Results of Operations
Net income for the first quarter of 2007 was $64.4 million ($6.70 per share), down from net income of $76.9 million ($7.95 per share) in the first quarter of last year.
Results for the first quarter of 2007 include a significant increase in equity in earnings of affiliates primarily as a result of a large gain on the sale of land at the Companys Bowater Mersey Paper Company Limited affiliate (after-tax impact of $8.5 million, or $0.89 per share). Results for the first quarter of 2006 included a charge for the cumulative effect of a change in accounting for Kaplan equity awards (after-tax impact of $5.1 million, or $0.53 per share) in connection with the Companys adoption of Statement of Financial Accounting Standards No. 123R (SFAS 123R), Share-Based Payment.

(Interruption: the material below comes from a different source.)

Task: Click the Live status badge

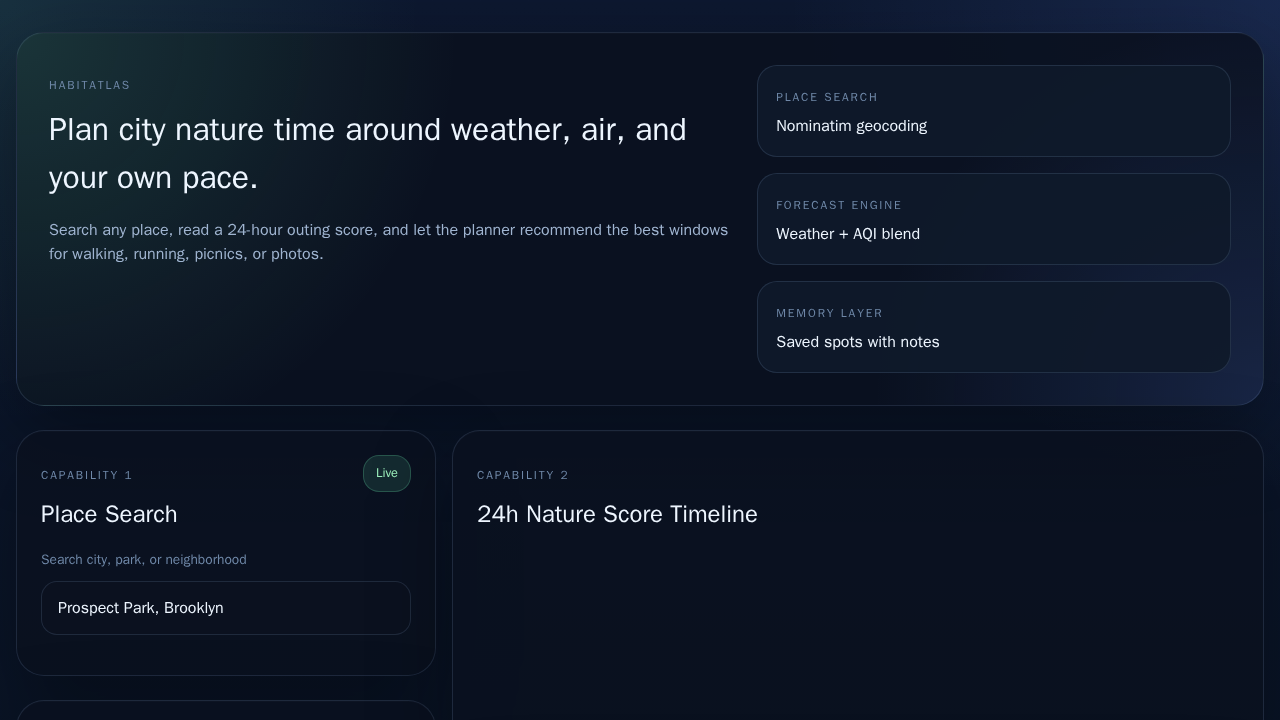Action: (387, 473)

Revenue for the first quarter of 2007 was $985.6 million, up 4% from $948.3 million in 2006. The increase is due to revenue growth at the education and cable television divisions, while revenues were down at the newspaper publishing, magazine publishing and television broadcasting divisions. Operating income for the quarter declined 33% to $92.0 million, from $137.8 million in 2006. Operating results were down at each of the Companys divisions, except the cable television division, which reported improved results for the quarter.
The Companys operating income for the first quarter of 2007 includes $5.0 million of net pension credits, compared to $5.7 million in the first quarter of 2006.
Education Division. Education division revenue totaled $475.8 million for the first quarter of 2007, a 16% increase over revenue of $408.9 million for the first quarter of 2006. Excluding revenue from acquired businesses, education division revenue increased 9% for the first quarter of 2007. Kaplan reported first quarter 2007 operating income of $34.3 million, a 35% decline from $52.6 million in the first quarter of 2006.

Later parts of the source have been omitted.